Supplied records:
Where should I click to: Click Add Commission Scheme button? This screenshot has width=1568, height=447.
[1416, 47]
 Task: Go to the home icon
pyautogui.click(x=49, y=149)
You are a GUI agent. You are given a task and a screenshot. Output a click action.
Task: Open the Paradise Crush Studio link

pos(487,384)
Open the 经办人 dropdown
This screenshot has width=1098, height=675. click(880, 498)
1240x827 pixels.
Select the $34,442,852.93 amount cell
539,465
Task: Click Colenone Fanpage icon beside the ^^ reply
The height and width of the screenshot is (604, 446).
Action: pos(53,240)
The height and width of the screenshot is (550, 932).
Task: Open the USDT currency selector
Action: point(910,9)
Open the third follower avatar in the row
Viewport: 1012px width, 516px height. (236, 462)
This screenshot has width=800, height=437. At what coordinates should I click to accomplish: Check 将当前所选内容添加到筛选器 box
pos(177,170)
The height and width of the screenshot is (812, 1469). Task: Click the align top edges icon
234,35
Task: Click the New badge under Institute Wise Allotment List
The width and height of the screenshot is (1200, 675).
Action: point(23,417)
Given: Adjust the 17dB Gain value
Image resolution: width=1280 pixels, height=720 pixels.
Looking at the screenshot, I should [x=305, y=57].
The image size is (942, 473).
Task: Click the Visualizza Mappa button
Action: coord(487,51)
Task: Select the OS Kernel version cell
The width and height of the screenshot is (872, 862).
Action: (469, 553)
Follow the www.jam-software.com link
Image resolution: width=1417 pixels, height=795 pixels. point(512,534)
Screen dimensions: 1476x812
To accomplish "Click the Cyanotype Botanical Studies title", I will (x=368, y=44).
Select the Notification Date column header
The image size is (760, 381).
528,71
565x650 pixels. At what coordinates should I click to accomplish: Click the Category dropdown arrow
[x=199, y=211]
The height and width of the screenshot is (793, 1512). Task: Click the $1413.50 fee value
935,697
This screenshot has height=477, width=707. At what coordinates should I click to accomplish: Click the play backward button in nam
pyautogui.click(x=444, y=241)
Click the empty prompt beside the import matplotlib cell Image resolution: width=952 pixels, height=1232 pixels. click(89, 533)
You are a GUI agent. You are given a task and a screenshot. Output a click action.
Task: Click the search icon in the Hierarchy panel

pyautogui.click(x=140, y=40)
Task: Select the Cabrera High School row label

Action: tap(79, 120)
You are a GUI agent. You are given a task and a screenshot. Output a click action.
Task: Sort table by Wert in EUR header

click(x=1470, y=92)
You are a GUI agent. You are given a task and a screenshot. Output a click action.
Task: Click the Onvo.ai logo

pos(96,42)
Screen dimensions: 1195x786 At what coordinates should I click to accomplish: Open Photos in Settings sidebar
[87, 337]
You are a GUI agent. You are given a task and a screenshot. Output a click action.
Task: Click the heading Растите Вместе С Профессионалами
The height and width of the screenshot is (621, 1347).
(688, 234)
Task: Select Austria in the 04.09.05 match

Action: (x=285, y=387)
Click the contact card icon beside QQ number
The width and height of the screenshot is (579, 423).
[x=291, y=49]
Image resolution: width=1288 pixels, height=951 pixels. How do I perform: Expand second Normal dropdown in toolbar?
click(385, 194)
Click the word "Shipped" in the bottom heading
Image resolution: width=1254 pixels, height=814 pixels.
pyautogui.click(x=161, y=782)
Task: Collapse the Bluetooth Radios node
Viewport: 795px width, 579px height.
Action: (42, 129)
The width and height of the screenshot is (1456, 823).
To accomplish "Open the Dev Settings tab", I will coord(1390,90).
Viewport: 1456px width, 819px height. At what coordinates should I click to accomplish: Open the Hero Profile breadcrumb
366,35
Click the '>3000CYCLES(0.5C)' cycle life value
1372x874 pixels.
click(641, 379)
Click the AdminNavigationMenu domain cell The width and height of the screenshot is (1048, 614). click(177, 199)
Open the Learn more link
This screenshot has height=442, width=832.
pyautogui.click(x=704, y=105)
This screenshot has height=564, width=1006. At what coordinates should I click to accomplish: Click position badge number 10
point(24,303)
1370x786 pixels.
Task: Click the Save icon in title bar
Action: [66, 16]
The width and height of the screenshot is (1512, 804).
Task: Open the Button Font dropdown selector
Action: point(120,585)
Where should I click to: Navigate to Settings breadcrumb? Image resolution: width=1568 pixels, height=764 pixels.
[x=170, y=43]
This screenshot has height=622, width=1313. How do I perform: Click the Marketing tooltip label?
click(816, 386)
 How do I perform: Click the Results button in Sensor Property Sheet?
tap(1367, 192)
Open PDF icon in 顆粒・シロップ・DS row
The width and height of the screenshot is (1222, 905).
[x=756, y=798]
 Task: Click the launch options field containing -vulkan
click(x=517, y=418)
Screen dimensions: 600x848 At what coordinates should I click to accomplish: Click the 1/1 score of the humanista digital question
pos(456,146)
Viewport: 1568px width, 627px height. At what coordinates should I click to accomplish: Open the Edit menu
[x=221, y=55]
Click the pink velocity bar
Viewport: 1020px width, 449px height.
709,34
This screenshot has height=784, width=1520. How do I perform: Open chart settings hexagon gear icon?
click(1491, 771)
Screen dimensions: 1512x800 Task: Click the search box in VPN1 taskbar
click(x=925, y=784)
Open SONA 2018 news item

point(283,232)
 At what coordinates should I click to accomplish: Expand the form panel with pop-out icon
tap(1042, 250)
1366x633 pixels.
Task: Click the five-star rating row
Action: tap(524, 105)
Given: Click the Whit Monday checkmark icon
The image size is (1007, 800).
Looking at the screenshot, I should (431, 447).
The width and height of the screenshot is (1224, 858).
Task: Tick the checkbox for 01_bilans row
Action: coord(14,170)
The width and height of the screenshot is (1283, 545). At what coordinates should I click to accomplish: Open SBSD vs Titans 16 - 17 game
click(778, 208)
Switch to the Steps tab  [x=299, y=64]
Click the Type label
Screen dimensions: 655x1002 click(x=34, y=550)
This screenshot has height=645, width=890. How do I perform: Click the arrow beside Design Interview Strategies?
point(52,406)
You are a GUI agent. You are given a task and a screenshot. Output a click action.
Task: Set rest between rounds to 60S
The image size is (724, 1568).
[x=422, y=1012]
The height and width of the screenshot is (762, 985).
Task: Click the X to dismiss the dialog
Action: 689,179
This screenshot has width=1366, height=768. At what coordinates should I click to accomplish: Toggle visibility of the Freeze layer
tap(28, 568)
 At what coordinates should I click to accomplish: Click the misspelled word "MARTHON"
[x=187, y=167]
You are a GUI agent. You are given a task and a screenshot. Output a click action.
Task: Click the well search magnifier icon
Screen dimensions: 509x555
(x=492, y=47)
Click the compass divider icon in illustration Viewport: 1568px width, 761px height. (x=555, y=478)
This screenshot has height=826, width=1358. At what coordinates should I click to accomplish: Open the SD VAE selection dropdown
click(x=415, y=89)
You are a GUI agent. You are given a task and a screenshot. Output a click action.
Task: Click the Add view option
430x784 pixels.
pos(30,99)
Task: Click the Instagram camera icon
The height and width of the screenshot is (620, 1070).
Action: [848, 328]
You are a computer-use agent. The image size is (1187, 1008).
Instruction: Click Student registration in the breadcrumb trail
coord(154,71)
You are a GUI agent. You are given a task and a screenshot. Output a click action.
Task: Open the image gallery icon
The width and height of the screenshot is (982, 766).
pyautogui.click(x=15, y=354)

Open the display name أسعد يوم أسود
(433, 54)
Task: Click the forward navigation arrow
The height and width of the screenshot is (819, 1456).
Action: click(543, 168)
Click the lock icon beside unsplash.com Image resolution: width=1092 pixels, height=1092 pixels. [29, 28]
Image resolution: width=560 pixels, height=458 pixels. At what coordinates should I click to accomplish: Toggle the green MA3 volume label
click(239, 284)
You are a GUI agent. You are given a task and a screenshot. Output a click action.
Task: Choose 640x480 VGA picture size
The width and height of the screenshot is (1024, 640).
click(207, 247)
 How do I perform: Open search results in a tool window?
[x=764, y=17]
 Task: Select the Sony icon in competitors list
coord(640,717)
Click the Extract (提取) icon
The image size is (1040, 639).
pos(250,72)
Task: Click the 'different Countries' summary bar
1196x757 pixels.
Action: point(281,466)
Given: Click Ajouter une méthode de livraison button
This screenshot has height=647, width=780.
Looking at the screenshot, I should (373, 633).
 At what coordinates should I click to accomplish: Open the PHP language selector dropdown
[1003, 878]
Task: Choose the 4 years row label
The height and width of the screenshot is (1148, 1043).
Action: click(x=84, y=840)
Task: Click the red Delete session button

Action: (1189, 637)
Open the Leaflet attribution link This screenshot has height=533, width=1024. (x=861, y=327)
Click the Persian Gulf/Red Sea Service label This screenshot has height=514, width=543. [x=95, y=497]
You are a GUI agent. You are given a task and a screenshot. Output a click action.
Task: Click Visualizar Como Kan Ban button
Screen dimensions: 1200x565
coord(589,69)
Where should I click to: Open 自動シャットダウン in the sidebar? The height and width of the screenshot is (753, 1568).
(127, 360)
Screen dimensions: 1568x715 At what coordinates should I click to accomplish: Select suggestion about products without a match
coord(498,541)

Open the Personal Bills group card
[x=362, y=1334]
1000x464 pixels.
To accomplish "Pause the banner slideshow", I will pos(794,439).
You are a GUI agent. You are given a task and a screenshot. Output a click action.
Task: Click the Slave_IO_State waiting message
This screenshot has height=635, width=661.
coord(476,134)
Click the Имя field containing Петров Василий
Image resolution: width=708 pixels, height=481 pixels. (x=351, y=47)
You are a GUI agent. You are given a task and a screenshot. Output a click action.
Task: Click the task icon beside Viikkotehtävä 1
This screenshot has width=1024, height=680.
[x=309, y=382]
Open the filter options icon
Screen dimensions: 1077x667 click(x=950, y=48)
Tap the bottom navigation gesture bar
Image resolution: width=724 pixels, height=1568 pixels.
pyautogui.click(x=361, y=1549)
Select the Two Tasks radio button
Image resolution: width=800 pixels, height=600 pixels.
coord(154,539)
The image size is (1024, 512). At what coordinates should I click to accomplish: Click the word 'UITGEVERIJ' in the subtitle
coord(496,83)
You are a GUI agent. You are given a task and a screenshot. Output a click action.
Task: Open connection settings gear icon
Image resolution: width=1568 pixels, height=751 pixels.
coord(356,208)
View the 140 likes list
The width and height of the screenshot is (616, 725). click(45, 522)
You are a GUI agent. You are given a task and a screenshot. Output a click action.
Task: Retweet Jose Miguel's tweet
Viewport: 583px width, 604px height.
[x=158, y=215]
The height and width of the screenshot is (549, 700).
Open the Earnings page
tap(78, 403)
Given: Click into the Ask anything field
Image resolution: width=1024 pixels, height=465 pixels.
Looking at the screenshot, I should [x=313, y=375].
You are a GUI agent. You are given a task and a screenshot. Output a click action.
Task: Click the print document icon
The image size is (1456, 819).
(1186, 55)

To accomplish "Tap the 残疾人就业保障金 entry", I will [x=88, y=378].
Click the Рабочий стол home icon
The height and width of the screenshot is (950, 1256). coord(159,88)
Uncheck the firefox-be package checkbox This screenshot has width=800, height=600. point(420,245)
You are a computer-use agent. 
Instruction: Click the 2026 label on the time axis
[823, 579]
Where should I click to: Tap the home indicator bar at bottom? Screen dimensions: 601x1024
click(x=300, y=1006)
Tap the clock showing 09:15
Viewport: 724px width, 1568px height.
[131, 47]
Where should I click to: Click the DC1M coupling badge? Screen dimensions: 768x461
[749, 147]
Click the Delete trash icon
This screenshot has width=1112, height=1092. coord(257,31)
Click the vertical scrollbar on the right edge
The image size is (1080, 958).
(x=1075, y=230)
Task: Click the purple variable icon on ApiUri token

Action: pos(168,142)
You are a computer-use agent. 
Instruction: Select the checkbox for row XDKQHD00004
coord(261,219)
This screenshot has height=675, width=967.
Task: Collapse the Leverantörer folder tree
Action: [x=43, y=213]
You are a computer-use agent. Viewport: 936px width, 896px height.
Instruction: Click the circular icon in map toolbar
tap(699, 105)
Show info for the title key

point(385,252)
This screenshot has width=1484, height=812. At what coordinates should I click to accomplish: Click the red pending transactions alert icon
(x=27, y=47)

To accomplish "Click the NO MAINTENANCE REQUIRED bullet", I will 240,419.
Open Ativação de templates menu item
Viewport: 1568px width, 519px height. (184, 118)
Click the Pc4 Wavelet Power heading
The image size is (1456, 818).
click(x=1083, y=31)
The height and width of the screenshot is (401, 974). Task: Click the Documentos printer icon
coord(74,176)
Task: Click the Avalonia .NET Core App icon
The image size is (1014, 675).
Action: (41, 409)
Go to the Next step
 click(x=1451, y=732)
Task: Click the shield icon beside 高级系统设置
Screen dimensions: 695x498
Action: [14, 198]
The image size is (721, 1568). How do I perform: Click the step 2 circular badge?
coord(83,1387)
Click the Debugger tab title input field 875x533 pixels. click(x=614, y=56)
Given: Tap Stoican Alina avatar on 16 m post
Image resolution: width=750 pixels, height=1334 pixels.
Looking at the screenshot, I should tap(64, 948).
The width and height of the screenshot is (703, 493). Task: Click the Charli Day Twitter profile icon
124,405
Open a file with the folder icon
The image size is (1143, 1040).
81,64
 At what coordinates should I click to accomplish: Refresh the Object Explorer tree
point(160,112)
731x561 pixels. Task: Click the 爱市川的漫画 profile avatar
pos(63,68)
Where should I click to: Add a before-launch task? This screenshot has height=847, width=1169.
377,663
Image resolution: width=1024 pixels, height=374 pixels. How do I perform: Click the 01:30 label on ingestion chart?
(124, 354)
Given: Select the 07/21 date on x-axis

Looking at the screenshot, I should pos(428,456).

Work item:
Determine how many lines of the records above hold the word "computer" and give the number with nothing added.

Exercise result:
4